The U.S. Supreme Court will likely decide whether a police dog's sniff outside of a private residence gives officers the right to obtain a search warrant for illegal drugs or if the police dog's sniff is an illegal search itself. The case is from Florida, but the Court's decision will impact people in Missouri and elsewhere because it deals with the protection of the Fourth Amendment from illegal search and seizure.

The facts of the case began December 5, 2006 when Miami-Dade police and U.S. Drug Enforcement Administration agents set up surveillance outside of a house. Police received an anonymous tip that the house was the location of a marijuana growing operation. An 8-year-old, chocolate Labrador named Franky arrived with an officer to corroborate the tip by sniffing the premises. The dog discovered the smell of pot near the front door and indicated the discovery to police by sitting down. The dog sniff was then used by police to obtain a search warrant for the house.
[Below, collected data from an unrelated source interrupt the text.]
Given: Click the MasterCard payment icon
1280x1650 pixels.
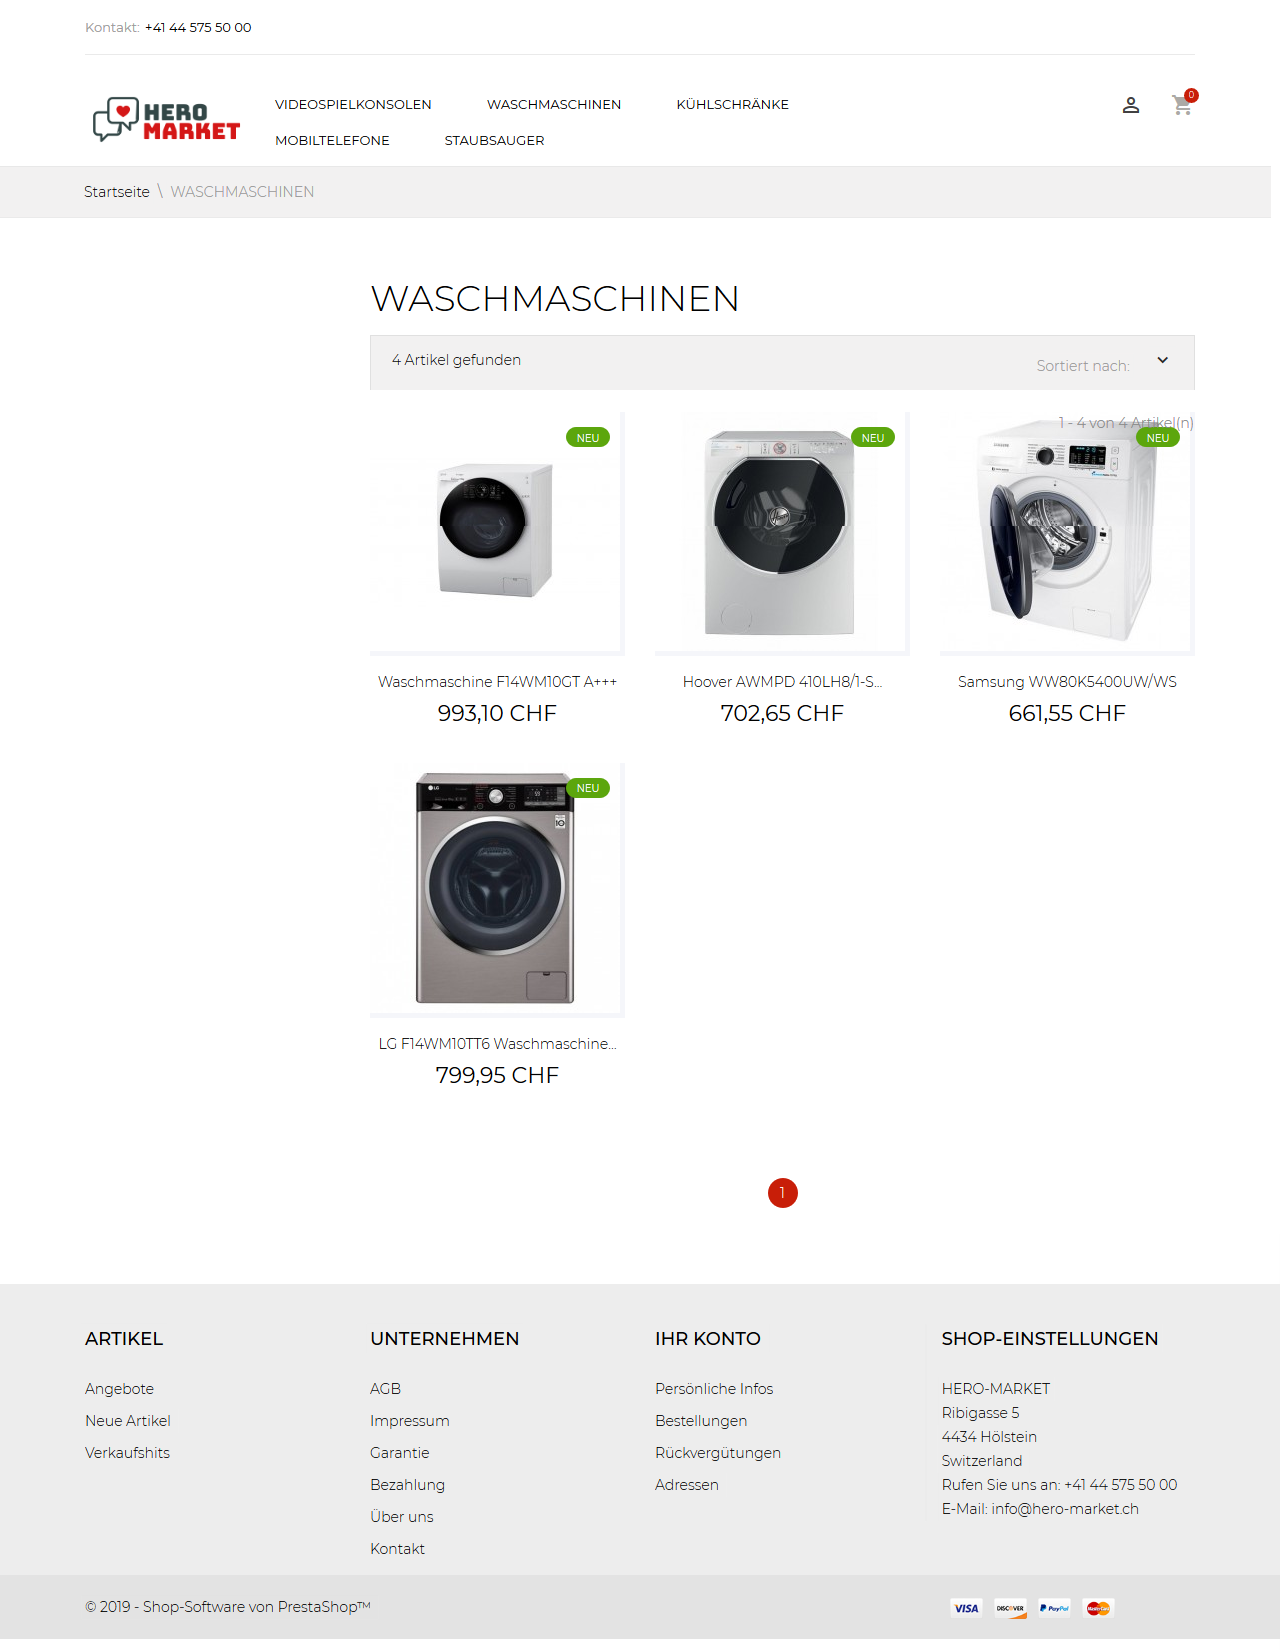Looking at the screenshot, I should (x=1098, y=1608).
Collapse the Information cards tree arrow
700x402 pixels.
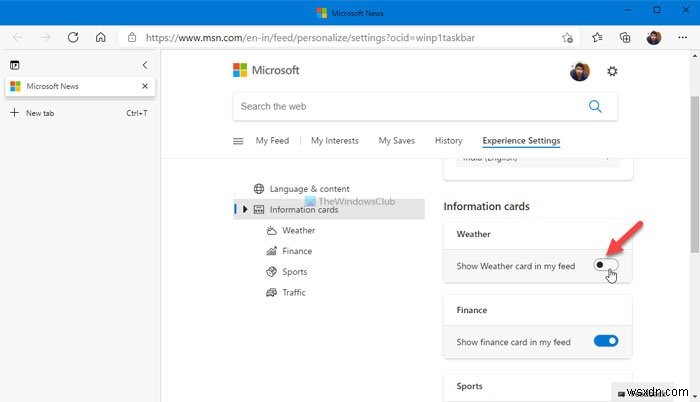click(x=245, y=209)
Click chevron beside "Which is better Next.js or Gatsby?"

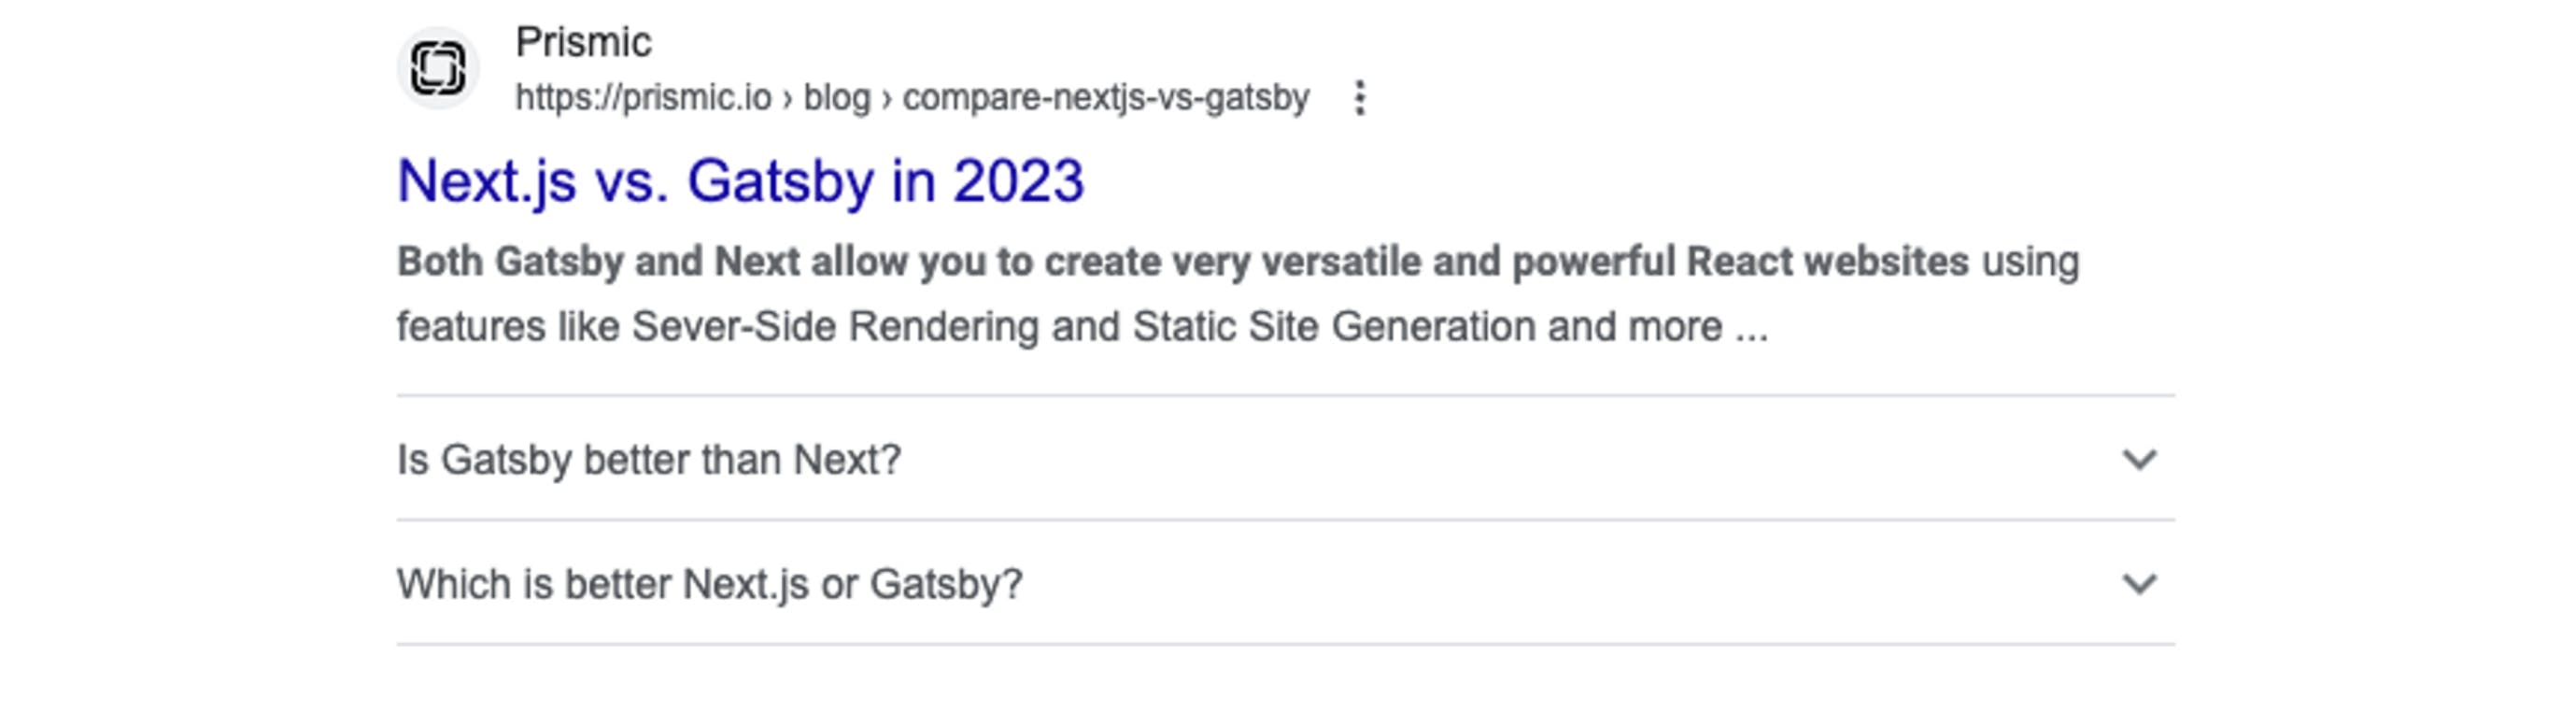coord(2139,583)
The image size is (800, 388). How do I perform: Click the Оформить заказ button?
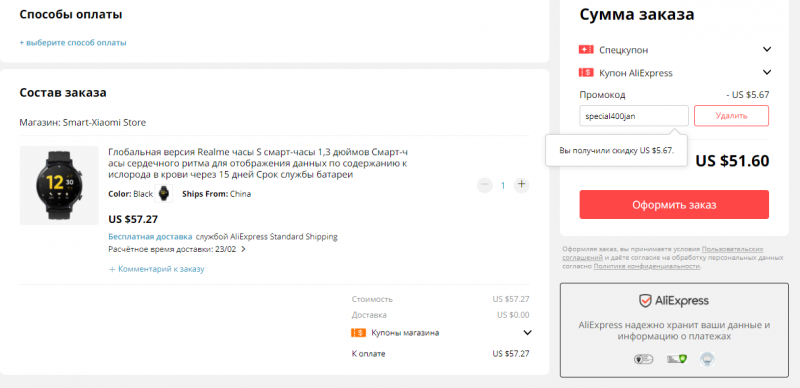click(x=674, y=205)
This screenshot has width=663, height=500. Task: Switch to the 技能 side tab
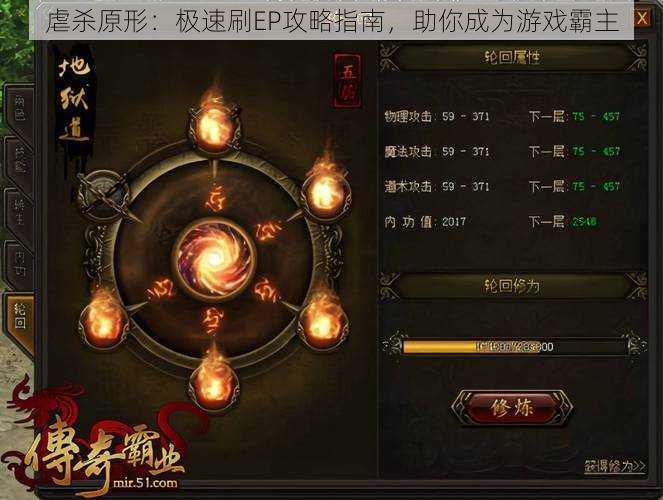tap(19, 161)
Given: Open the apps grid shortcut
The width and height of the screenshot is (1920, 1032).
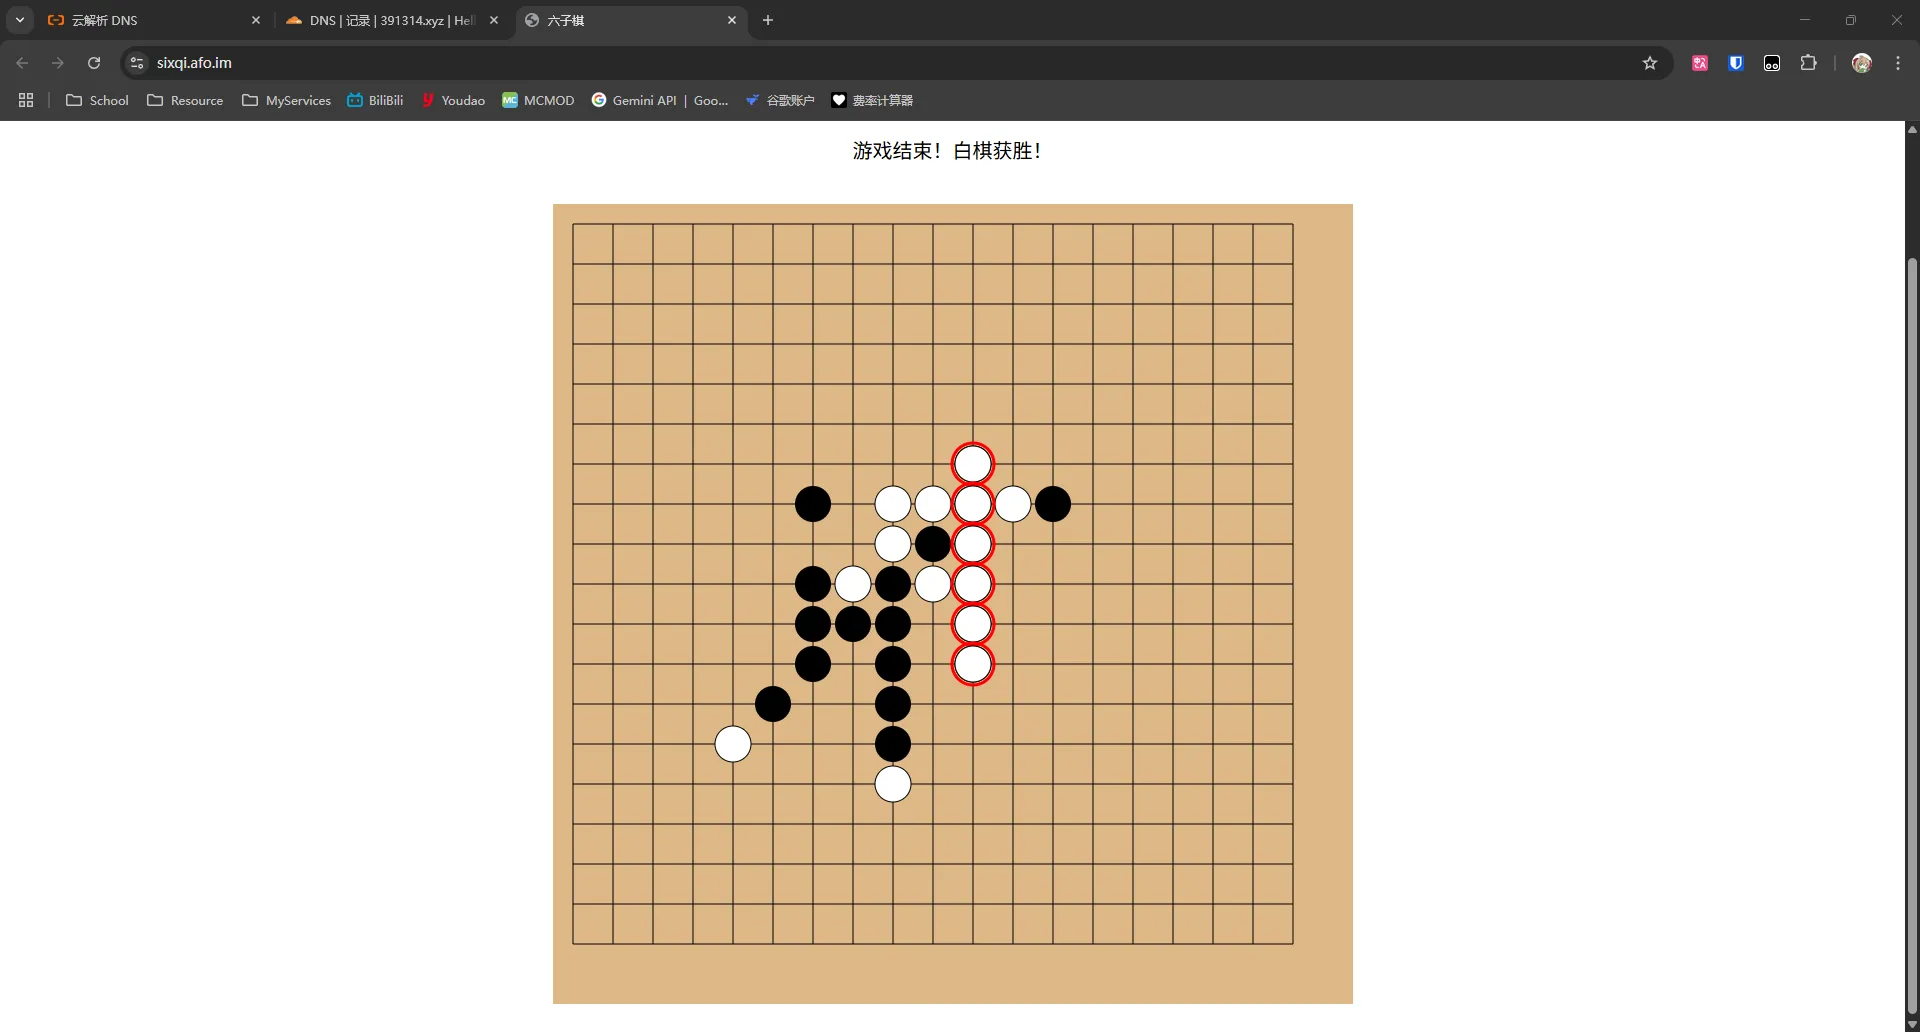Looking at the screenshot, I should [26, 100].
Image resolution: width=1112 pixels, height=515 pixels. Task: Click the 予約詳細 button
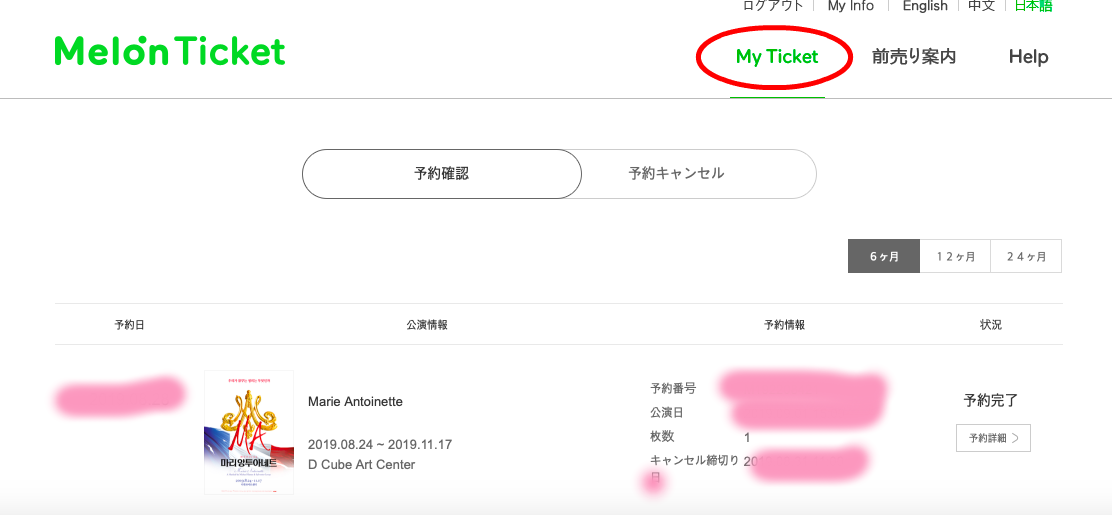[993, 438]
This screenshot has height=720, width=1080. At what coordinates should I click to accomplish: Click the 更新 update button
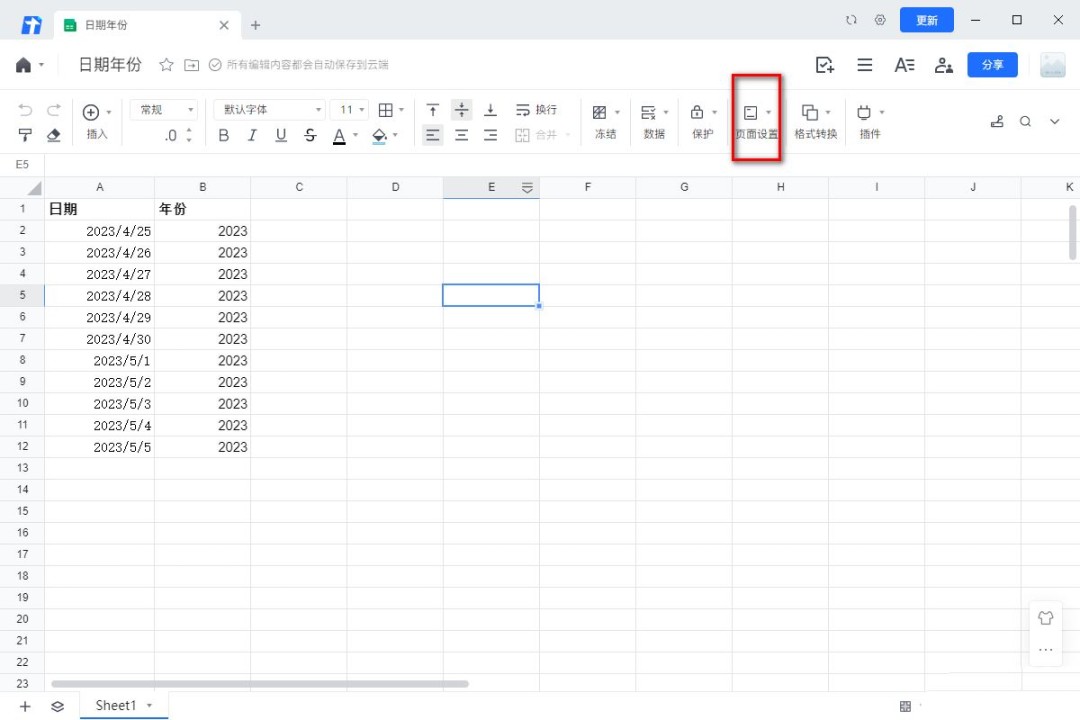pyautogui.click(x=926, y=20)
The U.S. Supreme Court has approved the use of dog sniffs in other cases. The use of dog sniffs have been approved in the detection of drugs at traffic stops, airports and drugs in transit. The facts of the Florida case are different because it involves a private residence.

Under the Fourth Amendment a home is given great privacy than a car on the road or luggage in an airport. The defendant's case has been put on hold until the dog sniff question is resolved.